December 22

Whistleblower Dreams


The Whistleblower prepares his notes for the next public hearing.  He will stand in front of the microphone and address the crowded auditorium.  He will tell them the truth about the facility where he works, warning them about the dark smoke that billows into the air from tall chimneys.

He knows they won’t listen.




Every night, he dreams about being wakened by sirens.

He pulls aside the bedroom curtain, puts his forehead against the window and cups his hands on either side of his face.  In the cone of light beneath the corner street lamp, tiny swirls of black and gray ash drift toward the ground.  Puffs of other colors float through the light, green and orange and blue specks with white fuzz like the mold on bread or cheese.
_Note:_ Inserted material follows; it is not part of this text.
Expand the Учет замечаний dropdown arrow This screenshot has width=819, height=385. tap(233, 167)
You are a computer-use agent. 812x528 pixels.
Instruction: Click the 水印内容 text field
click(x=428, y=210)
On the street itself, cars sit motionless on the main highway past their house, a late-night traffic jam worse than a city rush hour.  Were there really this many cars in their little town?

Angry blasts ripple from automobile horns.  Police and ambulance sirens wail at impotent intervals.  The vehicles aren’t going anywhere.
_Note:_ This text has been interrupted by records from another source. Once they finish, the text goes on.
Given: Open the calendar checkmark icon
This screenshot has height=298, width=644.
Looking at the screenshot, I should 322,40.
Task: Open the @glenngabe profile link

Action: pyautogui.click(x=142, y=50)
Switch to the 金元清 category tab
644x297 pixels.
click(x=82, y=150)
How does it feel to be trapped?

Several of the car doors open, and people run out as if they’re being chased.  All those people who wouldn’t listen, and now they’re screaming, or holding their hands over gagging mouths, or waving their arms as if to shake off flames, or stopping to peel off layers of skin falling from them like crepe-paper streamers.

Even with the window closed, he can hear a hiss like the sizzle of acid, the drip of hamburger over hot charcoal.
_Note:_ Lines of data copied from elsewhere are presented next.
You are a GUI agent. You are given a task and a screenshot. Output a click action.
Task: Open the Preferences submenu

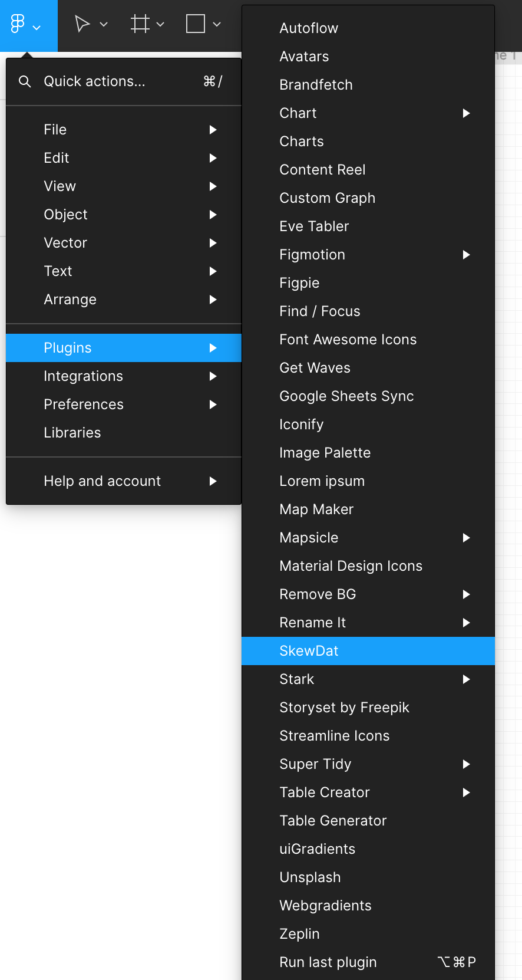tap(124, 405)
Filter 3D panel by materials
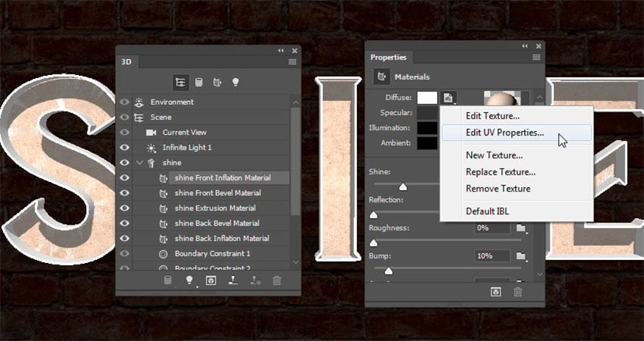 [x=217, y=82]
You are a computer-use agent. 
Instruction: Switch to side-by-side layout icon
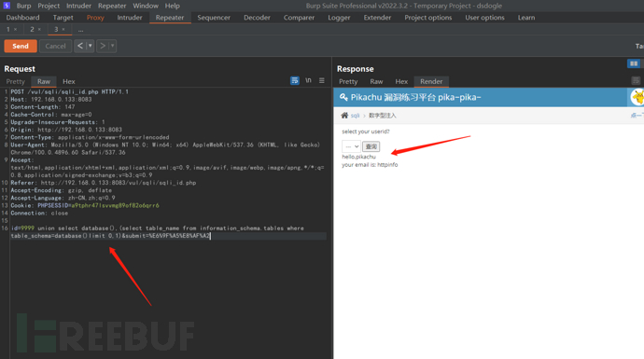click(634, 63)
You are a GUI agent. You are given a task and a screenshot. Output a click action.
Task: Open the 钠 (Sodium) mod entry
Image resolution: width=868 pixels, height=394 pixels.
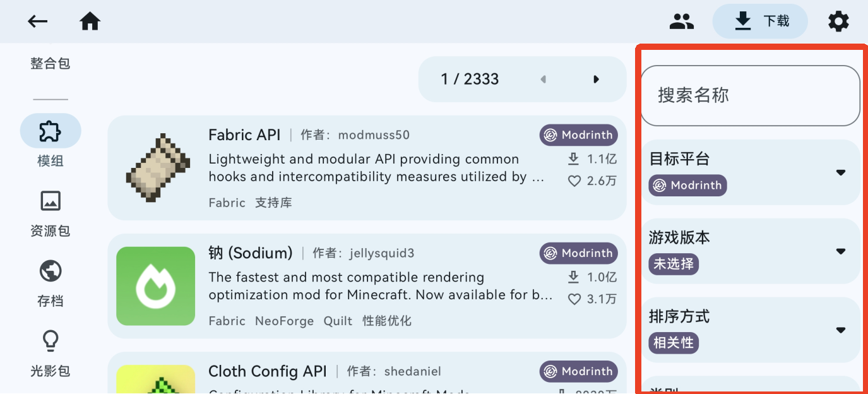(367, 287)
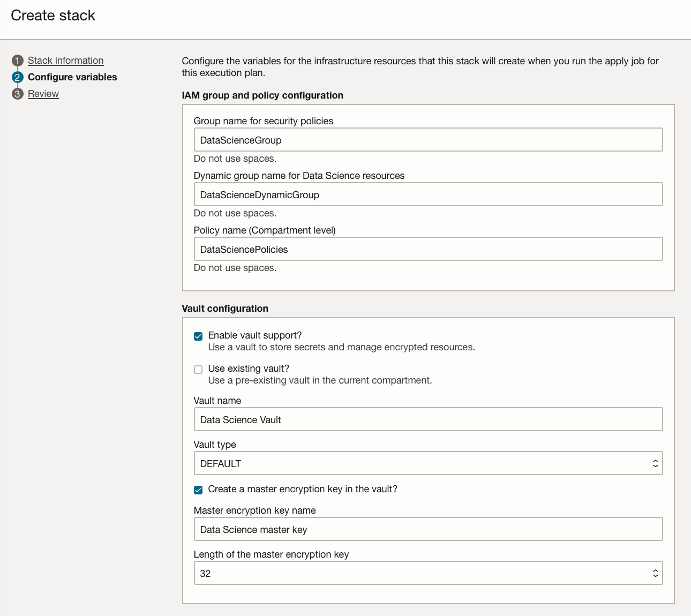The width and height of the screenshot is (691, 616).
Task: Click the step 2 circle icon
Action: coord(18,77)
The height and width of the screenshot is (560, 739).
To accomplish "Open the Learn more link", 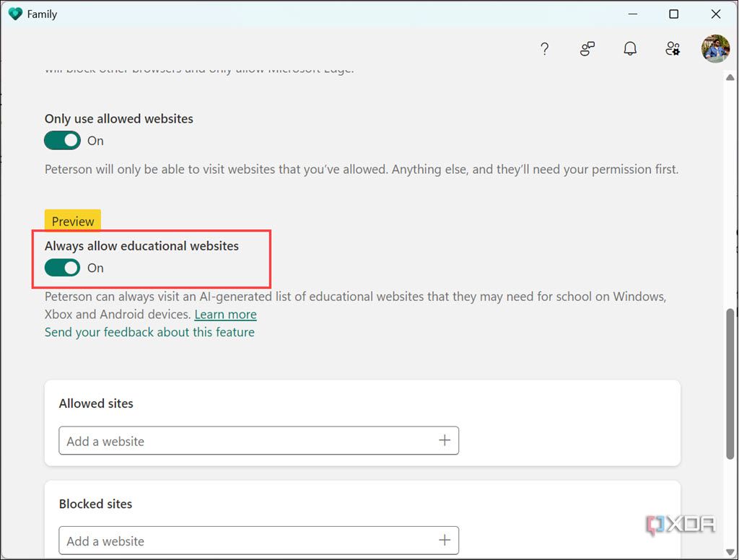I will (x=225, y=314).
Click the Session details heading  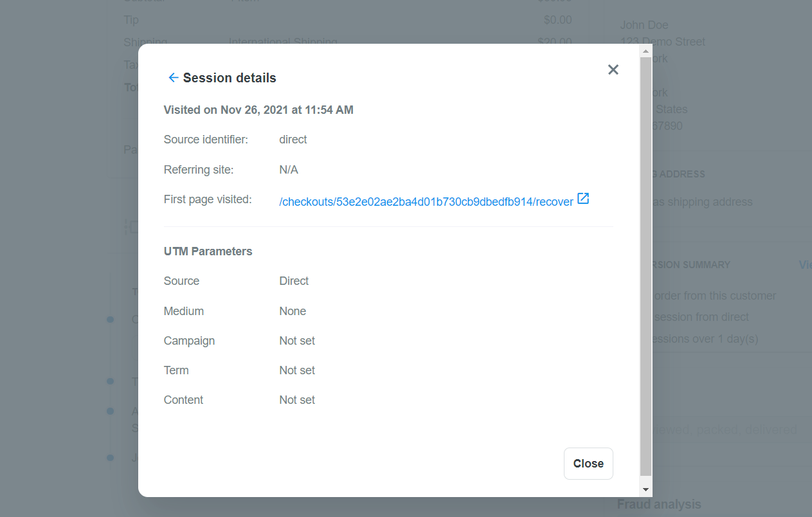(x=230, y=78)
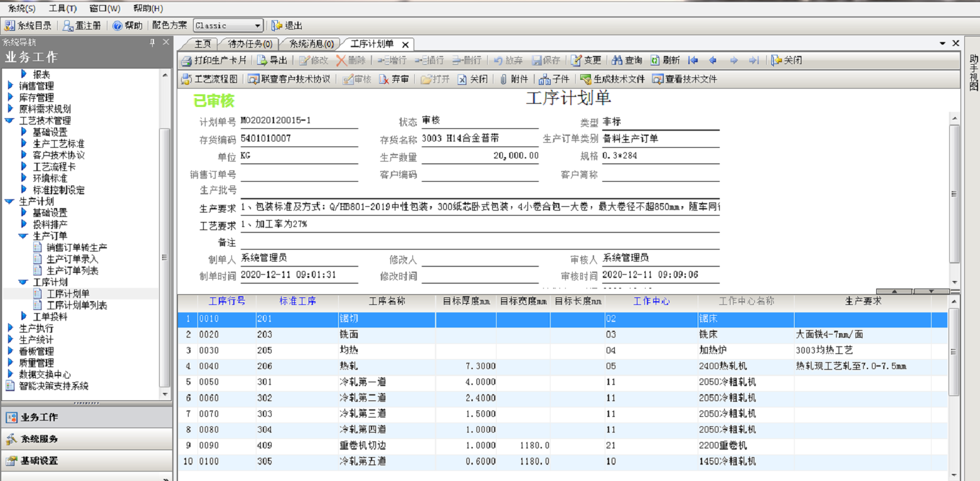
Task: Select the 热轧 row in process table
Action: pos(349,366)
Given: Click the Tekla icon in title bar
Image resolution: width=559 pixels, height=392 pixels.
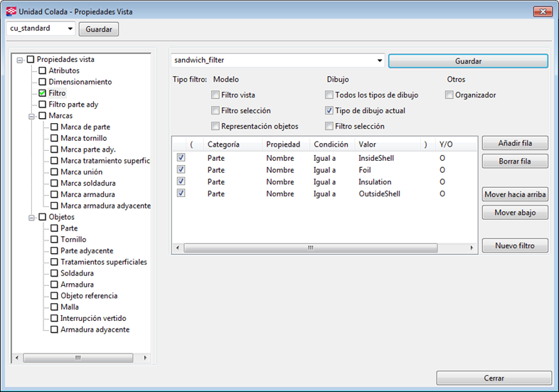Looking at the screenshot, I should (x=11, y=12).
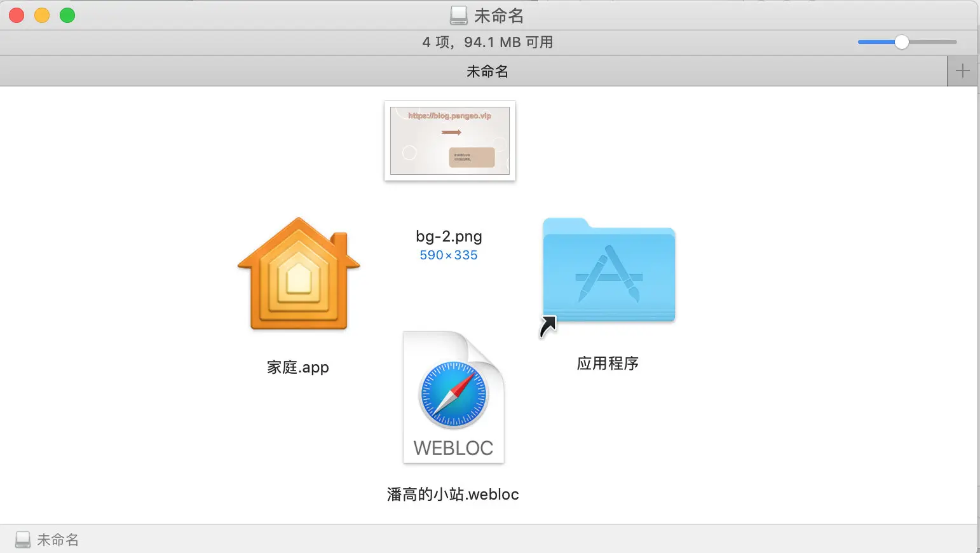Viewport: 980px width, 553px height.
Task: Click the 590×335 image dimensions text
Action: pyautogui.click(x=449, y=255)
His wife is sleeping, her body turned away from the window.  He grabs his feather pillow and presses it to his nose and mouth and leans over the bed to shake her shoulder.  She doesn’t make a sound, and he shakes harder.  The strap to her pajama top slides off her shoulder.  He brushes aside her hair and touches the nape of her neck, the skin soft with a thin layer of down that glows white in the light from the window.  White, like the fuzz of mold on bread or cheese.

She turns her head, finally awake, and her face is covered with ash and thick, pollen-like spores.  A clump of purple mold flutters beneath her nose as she breathes.  His wife opens her mouth to talk, but produces only a muffled gasp, something like a washrag wrapped around her tongue, white and soaking through with dark clots of blood.

He’s in the same room, breathes the same air, and realizes she must be his mirror.  Is he pushing the pillow tighter to his face, or is something suffocating him from within?




The Whistleblower knows the worst that can happen.  He dreams about it every night.